Jeanne Herb, Associate Director
Jeanne’s work focuses on advancing sound environmental, sustainability, and Health in all Policies practices at the state, local and regional levels. Jeanne co-facilitates the New Jersey Climate Adaptation Alliance, a network of organizations focused on advancing climate change and resilience policies and practices in New Jersey, the New Jersey Planning Healthy Communities Initiative, a university-based collaborative that focuses on promoting “health in all policies” strategies at the state and community levels, and the Sustainable Raritan River Initiative, a collaborative effort to integrate multidisciplinary science into planning and decision-making within the Raritan River Basin. Jeanne serves as the Co-Lead for stakeholder engagement of the Rutgers Coastal Climate Risk and Resilience Training Program and she is part of a team of practitioners and researchers that have integrated science into decision support tools to support resilience planning in New Jersey. She is a member of a team that supports development of the Mid-Atlantic Ocean Data Portal, an online geospatial toolkit that consolidates data to visualize ocean resources.
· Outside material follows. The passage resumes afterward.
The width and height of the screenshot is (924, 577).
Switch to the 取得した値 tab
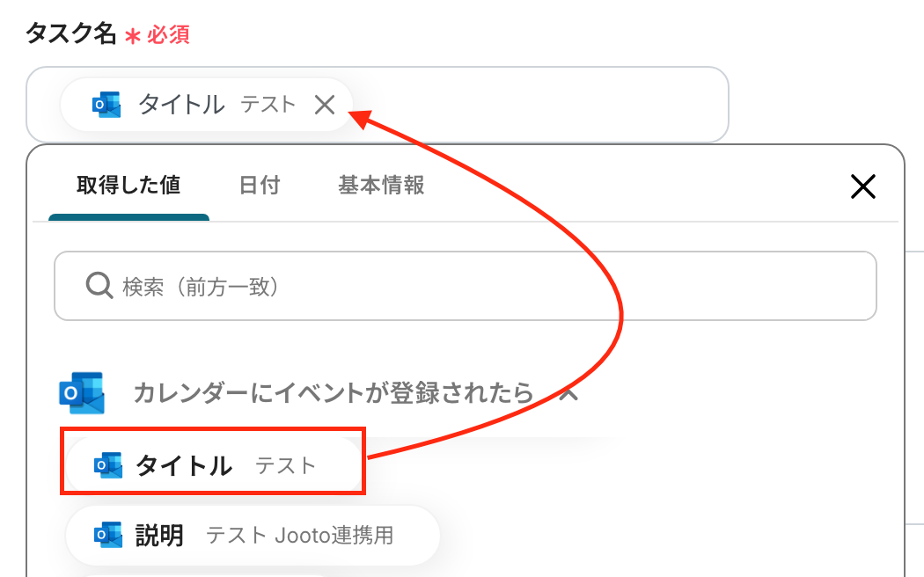(128, 186)
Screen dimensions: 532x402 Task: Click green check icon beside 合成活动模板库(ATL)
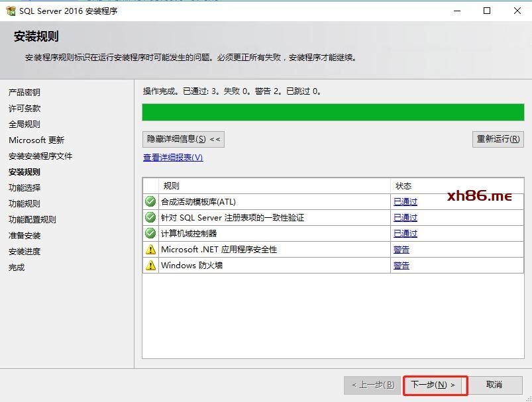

She has extensive experience leading community engagement and participatory processes towards shared solutions on challenging environmental and healthy community topics. Prior to joining the Bloustein School, Jeanne was the Assistant Commissioner for Policy, Planning and Science at the New Jersey Department of Environmental Protection (NJDEP) where she led cross-program efforts related to climate change and energy, Environmental Justice, smart growth and sustainable development, environmental health and science policy and coastal management. Earlier in her career, Jeanne was the Manager for the Public Policy Program at the non-profit Tellus Institute, founding Director of the New Jersey Pollution Prevention Program and oversaw risk reduction and risk communication efforts at the NJDEP. Jeanne is one of 50 participants selected to participate in the first cohort of the Robert Wood Johnson Foundation’s national three-year Culture of Health Leadership Program and in the second cohort of the two-year Rutgers Leadership Academy. Jeanne holds a Master’s degree in environmental journalism from The New York University and a Bachelor’s’ degree in environmental studies and education from Rutgers University.
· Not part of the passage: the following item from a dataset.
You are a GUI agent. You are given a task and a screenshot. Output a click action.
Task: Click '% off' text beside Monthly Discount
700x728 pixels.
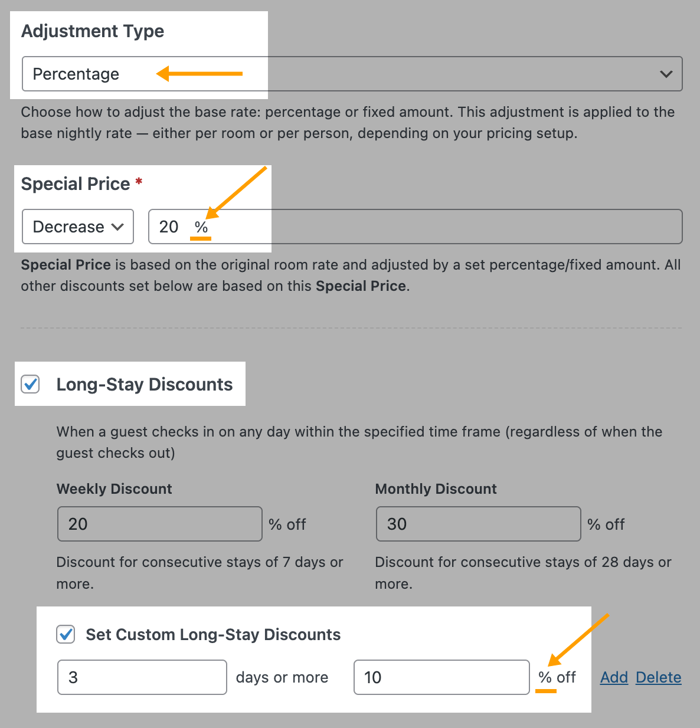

Matt Campo, Senior Research Specialist
Mr. Campo has experience in transportation planning and modeling, business strategy, real estate investment and market analysis, and risk assessment modeling. Matt’s current research is focused on understanding tools and methods to assess the resilience and security of infrastructure systems and supply chains. He has also worked for Ernst & Young and TranSystems on the behalf of public agencies and private companies to develop growth and consolidation strategies for commercial, residential and industrial real estate assets. Matt received a Master of City and Regional Planning Degree from the Edward J. Bloustein School for Planning and Public Policy at Rutgers University and a Bachelor’s degree in Industrial and Systems Engineering from Virginia Tech. Matt has been invited to give presentations for the Transportation Research Board and other institutions.
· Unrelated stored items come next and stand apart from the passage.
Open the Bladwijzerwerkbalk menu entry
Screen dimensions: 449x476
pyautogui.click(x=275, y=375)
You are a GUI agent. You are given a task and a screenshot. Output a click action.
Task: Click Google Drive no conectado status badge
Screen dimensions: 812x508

Stacy Krause is a licensed, professional planner and certified floodplain manager with a primary focus in environmental and climate resilience planning. She began her career at the NJ Office of Smart Growth administering the NJ Plan Endorsement process and assisting with the update to the State Development and Redevelopment Plan. As a Senior Planner with the Ocean County Department of Planning she worked on county master plan development, Joint Land Use planning with the US Department of Defense, and also on Water Quality Management and sewer service area planning. Currently at Rutgers University, Ms. Krause works on hazard mitigation mapping, develops coastal vulnerability assessments and identifies actions that communities can take for better climate and hazards preparedness. Stacy has a Bachelor of Arts in Urban Studies and Political Science from Rutgers University and a Master of City and Regional Planning from the Edward J. Bloustein School with a concentration in Community Development.
Sara Malone, Senior Research Specialist
Sara is a Senior Research Specialist in the Environmental Analysis & Communications (EAC) Group at Bloustein where she works with the Sustainable Raritan River Initiative and Rutgers Raritan River Consortium. As part of the EAC Group, Sara has worked with state and local governments on several planning projects including a Brownfield to Greenfield project in Perth Amboy, a statewide climate adaptation/habitat vulnerability assessment project, and a Municipal Public Access Plan and Coastal Vulnerability Assessment for New Brunswick. Sara is a part-time lecturer at Bloustein and co-taught a graduate planning studio on wetlands and habitat restoration for a working waterfront in the Raritan Center. Her Fall 2017 graduate planning studio focuses on environmental, design and regulatory aspects of the Raritan River boardwalk and bicycle/pedestrian bridge as proposed in the Rutgers 2030 Master Plan. She holds a BS from the University of Massachusetts/Boston and she received a Master of Environmental Studies from the University of Pennsylvania in 2012. Sara serves as Chair of the Franklin Township Shade Tree Commission in Somerset.
Jennifer Whytlaw, GISP, GIS Manager
Jennifer Whytlaw, GISP is a GIS Manager in the EAC Group at the Bloustein School. Her work is focused on the development and use of GIS tools and applications as components to environmental, health, resilience and transportation planning projects. Jennifer’s research focuses on the complexities of the human-environment dimension and how environmental hazard events influence personal understanding of vulnerabilities in communities. Jennifer’s research utilizes quantitative and qualitative methodological approaches involving analytical tools and analyses as well as engagement with practitioners and stakeholders. Prior to joining Bloustein in 2009, Jennifer worked in the fields of maritime safety, environmental policy and planning, and environmental engineering. She received a Master of Science Degree in Geographic and Cartographic Sciences from George Mason University and a Bachelor’s degree in Environmental Policy and Political Science from Albright College. She is a member of MAC URISA, the NJ Geospatial Forum, and a member of the Natural Hazard Mitigation Association (NHMA).
Henry Mayer extensive experience included corporate, academic, and government arenas, with a focus on the large and complex environmental, infrastructure, and capital financing issues associated with the redevelopment of many of the country’s older cities and towns. His previous work included using GIS based modeling tools to estimate the environmental, transportation and economic impacts of alternative land-use decisions at the county, region and state level; assisting economically distressed communities in Plainfield, Franklin and New Brunswick in visioning and developing neighborhood revitalization plans; and examining the causes and long-term impacts of poorly planned and managed large government funded environmental cleanup efforts.